Area of investment and support

Area of investment and support: Influence of man-made structures in the ecosystem (INSITE)

The aim of this programme is to increase understanding of the impact that man-made structures such as oil and gas rigs and offshore wind farms have on the North Sea ecosystem. It will provide robust scientific evidence to inform environmental management strategies for future decommissioning.

£5 million
2019 to 2023
Partners involved:
Natural Environment Research Council (NERC), Centre for Environment, Fisheries and Aquaculture Science (Cefas)

The scope and what we're doing

There is a major programme of decommissioning of North Sea energy installations planned over the next 20 years and beyond, however there is a lack of robust scientific rationale and a limited evidence base to support environmental management strategies for decommissioning.

This programme will address this by tackling critical gaps in scientific understanding of the role these man-made structures play in North Sea ecosystem structure and function.

The two-year foundation phase of the Influence of Man-made Structures in the Ecosystem (INSITE) research programme was funded by the oil and gas industry.

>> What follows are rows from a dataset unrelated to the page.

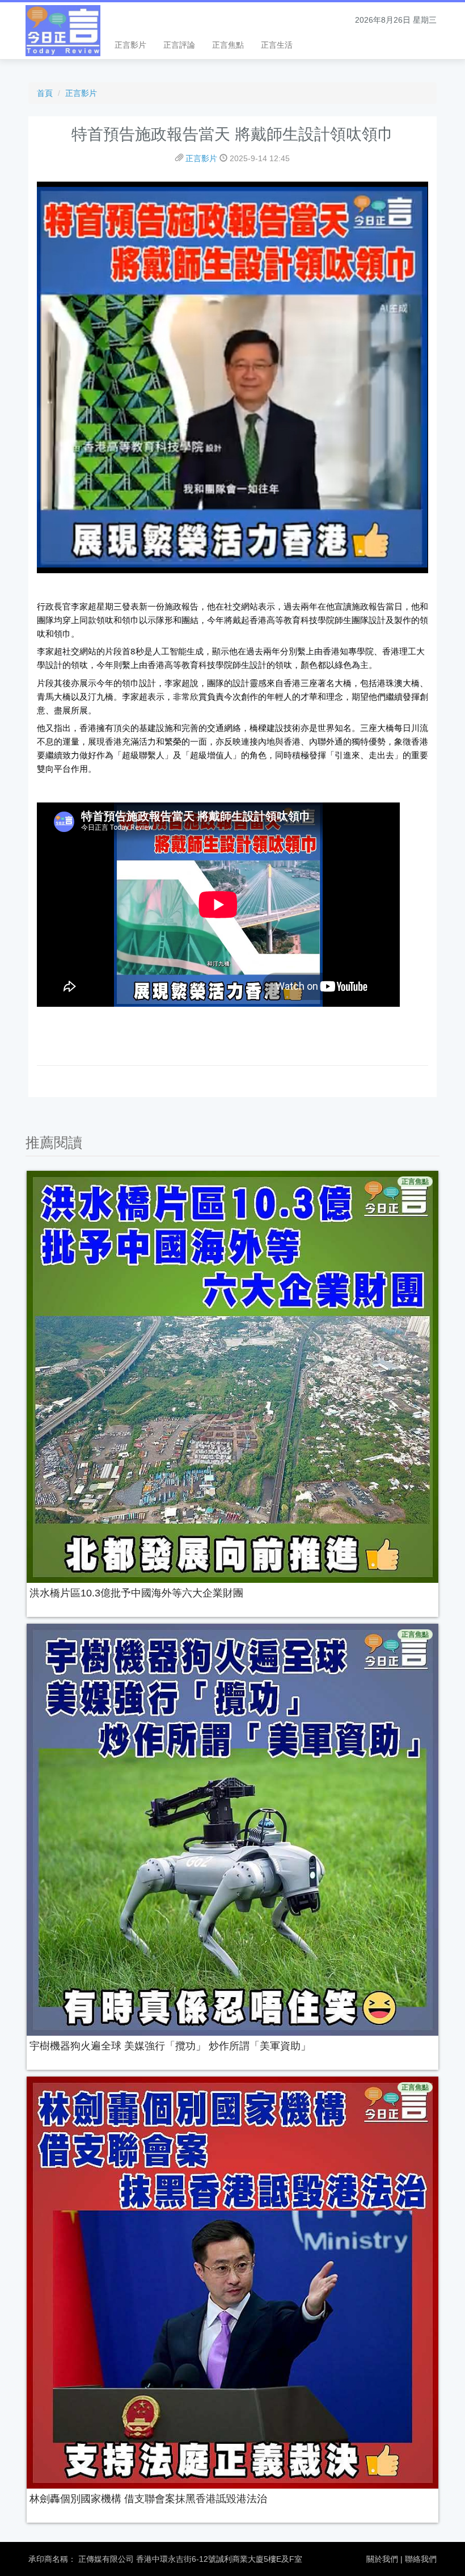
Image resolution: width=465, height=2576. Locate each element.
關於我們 (382, 2559)
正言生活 (277, 44)
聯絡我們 (421, 2559)
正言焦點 (228, 44)
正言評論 (179, 44)
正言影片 (130, 44)
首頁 (45, 93)
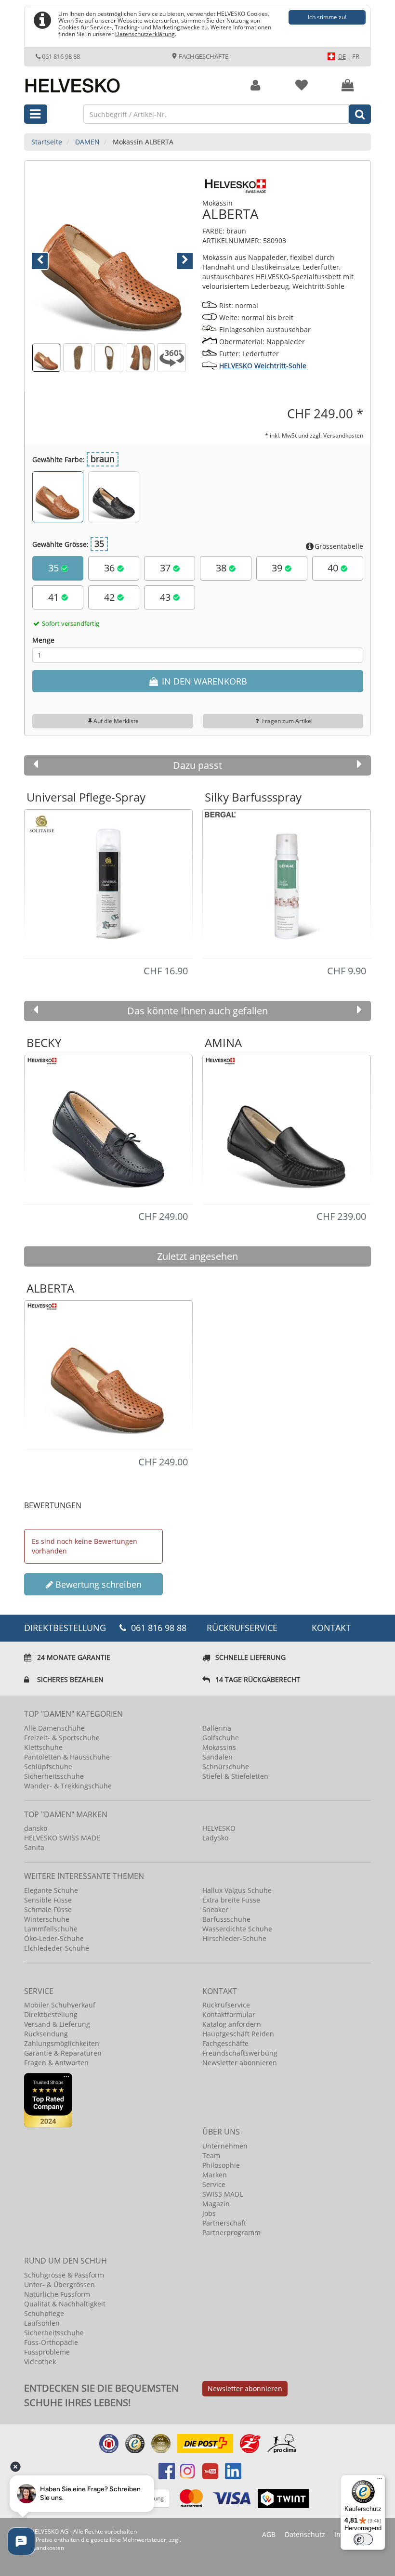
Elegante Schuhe (51, 1890)
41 (54, 597)
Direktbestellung (51, 2014)
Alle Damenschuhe (54, 1728)
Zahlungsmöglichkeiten (61, 2043)
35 (54, 567)
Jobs (209, 2213)
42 (110, 597)
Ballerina (216, 1728)
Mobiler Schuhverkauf (59, 2004)
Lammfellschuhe (51, 1928)
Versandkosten (343, 435)
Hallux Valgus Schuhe (237, 1890)
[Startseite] (123, 80)
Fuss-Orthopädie (51, 2342)
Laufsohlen (42, 2323)
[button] (44, 258)
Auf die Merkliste (116, 721)
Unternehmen (225, 2145)
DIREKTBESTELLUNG (64, 1627)
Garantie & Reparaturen (63, 2053)
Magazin (216, 2203)
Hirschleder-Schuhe (234, 1938)
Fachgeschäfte (202, 56)
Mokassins (219, 1747)
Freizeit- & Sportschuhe (62, 1737)
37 (166, 567)
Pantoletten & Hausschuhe (67, 1756)
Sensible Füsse (48, 1899)
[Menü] (379, 2480)
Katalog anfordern (231, 2024)
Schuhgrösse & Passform (64, 2274)
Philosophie (221, 2165)
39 (278, 567)
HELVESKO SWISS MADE (62, 1837)
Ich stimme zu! (327, 17)
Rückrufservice (242, 1627)
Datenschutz (305, 2534)
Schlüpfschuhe (48, 1766)
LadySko (215, 1837)
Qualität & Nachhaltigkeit (64, 2303)
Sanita (34, 1847)
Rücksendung (46, 2033)
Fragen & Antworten (56, 2062)
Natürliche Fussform (57, 2294)
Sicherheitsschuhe (54, 1776)
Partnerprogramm (231, 2232)
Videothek (40, 2361)
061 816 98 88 (61, 56)
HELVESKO (219, 1828)
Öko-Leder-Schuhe (54, 1938)
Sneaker (215, 1909)
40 (334, 567)
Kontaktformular (228, 2014)
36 (110, 567)
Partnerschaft (224, 2222)
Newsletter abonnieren (239, 2062)
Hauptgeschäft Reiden (238, 2033)
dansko (35, 1828)
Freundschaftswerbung (239, 2053)
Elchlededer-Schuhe (56, 1948)
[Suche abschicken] (360, 114)
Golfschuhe (220, 1737)
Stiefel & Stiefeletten (235, 1776)
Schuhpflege (44, 2313)
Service (213, 2184)
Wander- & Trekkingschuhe (68, 1785)
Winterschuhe (46, 1919)
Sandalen (217, 1756)
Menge (43, 640)
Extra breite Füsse (231, 1899)
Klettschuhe (43, 1747)
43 (166, 597)
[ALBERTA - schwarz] (113, 496)
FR (355, 56)
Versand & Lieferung (57, 2024)
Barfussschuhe (226, 1919)
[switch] (363, 2539)
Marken (214, 2174)
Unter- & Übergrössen (59, 2284)
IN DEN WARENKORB (203, 681)
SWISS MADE (222, 2194)
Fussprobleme (47, 2351)
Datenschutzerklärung (145, 34)
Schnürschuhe (225, 1766)
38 (222, 567)
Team (211, 2155)
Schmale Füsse (48, 1909)
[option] (108, 883)
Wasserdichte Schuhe (237, 1928)
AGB (269, 2534)
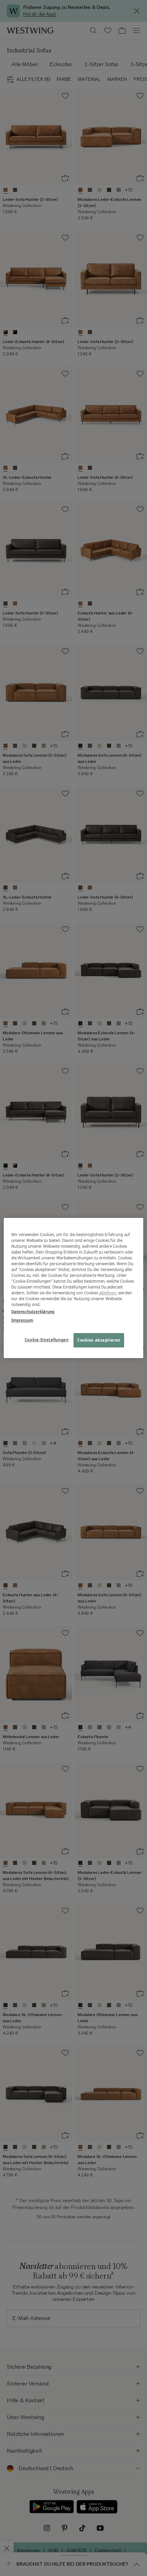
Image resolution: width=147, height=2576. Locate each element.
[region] (74, 1288)
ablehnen (107, 1292)
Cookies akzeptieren (98, 1340)
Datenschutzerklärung (32, 1311)
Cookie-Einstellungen (46, 1340)
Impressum (22, 1320)
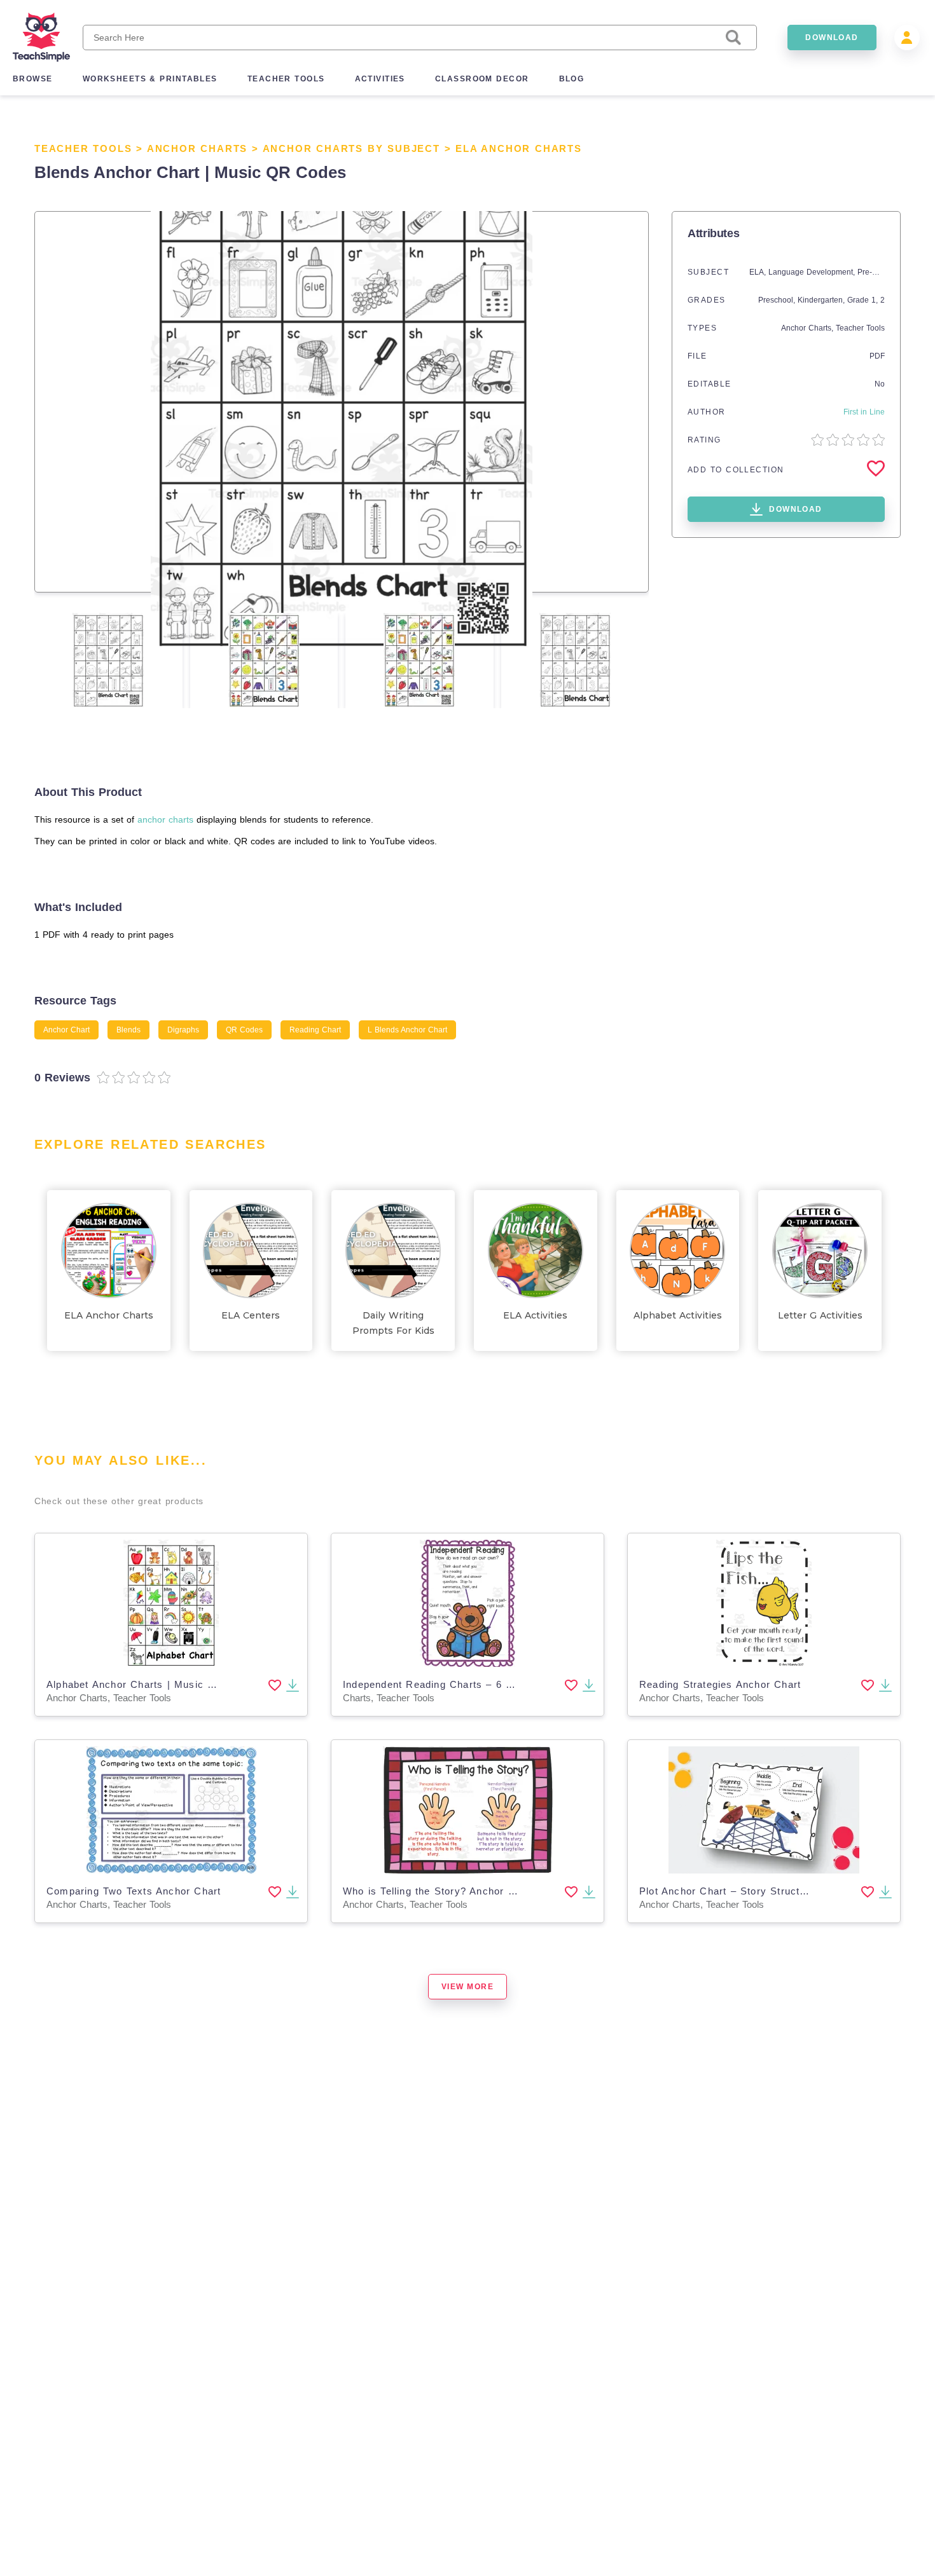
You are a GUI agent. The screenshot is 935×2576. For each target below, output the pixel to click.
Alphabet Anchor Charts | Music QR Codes (152, 1684)
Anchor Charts (197, 148)
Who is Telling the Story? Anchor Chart (439, 1891)
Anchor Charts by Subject (351, 148)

This initial phase helped to establish preliminary, independent and transparent science to understand the influence of man-made structures in the North Sea ecosystem.

The projects funded under the foundation phase have advanced our initial understanding of the role of man-made structures in the North Sea ecosystem and they have highlighted critical gaps in understanding. This new research programme aims to build on the outcomes of the INSITE foundation stage and to address the identified gaps in knowledge.

Why we're doing it

The North Sea continues to have both high biological productivity and economic resource value, supporting intense human activity across multiple sectors, such as oil and gas, offshore wind, fisheries, aggregate extraction and shipping. Since the 1970s, an increasing amount of hard infrastructure (such as oil and gas rigs and pipelines, and offshore wind turbines) has been installed in the North Sea, with limited research being done to understand and assess the effect of this man-made habitat on the North Sea ecosystem.

Understanding the ecosystem effects of structures has been furthered elsewhere, particularly with the development of the US rigs-to-reefs programmes that have been supported by research in the Gulf of Mexico and offshore California. Under these initiatives, the substructures of decommissioned facilities can be lifted and placed in designated sites to preserve habitat and enhance ecosystem services. Maintenance of these reefs is funded by savings in decommissioning costs associated with recovery and disposal onshore.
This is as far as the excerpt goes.